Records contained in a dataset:
________
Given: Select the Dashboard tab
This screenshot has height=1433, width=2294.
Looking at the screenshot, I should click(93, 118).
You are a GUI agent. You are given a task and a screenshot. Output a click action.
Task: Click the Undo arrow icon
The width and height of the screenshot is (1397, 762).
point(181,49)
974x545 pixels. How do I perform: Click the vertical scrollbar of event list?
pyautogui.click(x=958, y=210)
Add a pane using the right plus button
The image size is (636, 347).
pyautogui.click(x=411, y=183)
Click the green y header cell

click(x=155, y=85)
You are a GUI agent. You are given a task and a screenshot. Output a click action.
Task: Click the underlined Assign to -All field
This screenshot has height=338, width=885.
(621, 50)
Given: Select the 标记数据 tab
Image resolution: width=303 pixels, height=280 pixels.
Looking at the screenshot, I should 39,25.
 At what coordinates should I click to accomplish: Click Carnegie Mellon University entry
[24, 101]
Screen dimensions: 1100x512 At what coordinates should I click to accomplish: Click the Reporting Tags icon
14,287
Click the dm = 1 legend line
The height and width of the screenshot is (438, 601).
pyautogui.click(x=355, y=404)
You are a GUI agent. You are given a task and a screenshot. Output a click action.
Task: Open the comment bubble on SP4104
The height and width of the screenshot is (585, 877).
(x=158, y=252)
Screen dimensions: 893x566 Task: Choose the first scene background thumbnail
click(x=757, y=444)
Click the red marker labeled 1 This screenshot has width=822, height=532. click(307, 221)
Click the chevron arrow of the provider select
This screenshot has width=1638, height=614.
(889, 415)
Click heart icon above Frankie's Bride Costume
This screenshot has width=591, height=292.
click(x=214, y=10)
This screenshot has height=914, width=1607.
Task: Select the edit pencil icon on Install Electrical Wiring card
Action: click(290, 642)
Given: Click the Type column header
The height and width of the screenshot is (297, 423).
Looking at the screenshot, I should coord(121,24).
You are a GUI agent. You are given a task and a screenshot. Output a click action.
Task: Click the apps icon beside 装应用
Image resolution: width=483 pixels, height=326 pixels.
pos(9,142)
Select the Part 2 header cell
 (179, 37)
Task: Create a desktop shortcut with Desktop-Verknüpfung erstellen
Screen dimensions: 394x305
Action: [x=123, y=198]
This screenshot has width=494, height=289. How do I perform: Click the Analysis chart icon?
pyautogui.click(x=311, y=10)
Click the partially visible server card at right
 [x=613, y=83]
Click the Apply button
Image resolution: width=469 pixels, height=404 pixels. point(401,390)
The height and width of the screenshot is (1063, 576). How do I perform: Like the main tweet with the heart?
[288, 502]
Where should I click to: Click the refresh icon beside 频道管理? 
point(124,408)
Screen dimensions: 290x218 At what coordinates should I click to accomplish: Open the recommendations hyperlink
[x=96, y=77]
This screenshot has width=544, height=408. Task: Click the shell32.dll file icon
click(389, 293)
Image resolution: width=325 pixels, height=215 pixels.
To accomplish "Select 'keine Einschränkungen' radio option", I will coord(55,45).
________
WORK ORDER: Begin at the line containing "Where should I" and reproduce each line through the end of the records above.

ANSWER AREA:
Where should I click to: Click the refresh icon beside 频道管理? 
point(124,408)
Screen dimensions: 290x218 At what coordinates should I click to accomplish: Open the recommendations hyperlink
[x=96, y=77]
This screenshot has width=544, height=408. Task: Click the shell32.dll file icon
click(389, 293)
Image resolution: width=325 pixels, height=215 pixels.
To accomplish "Select 'keine Einschränkungen' radio option", I will coord(55,45).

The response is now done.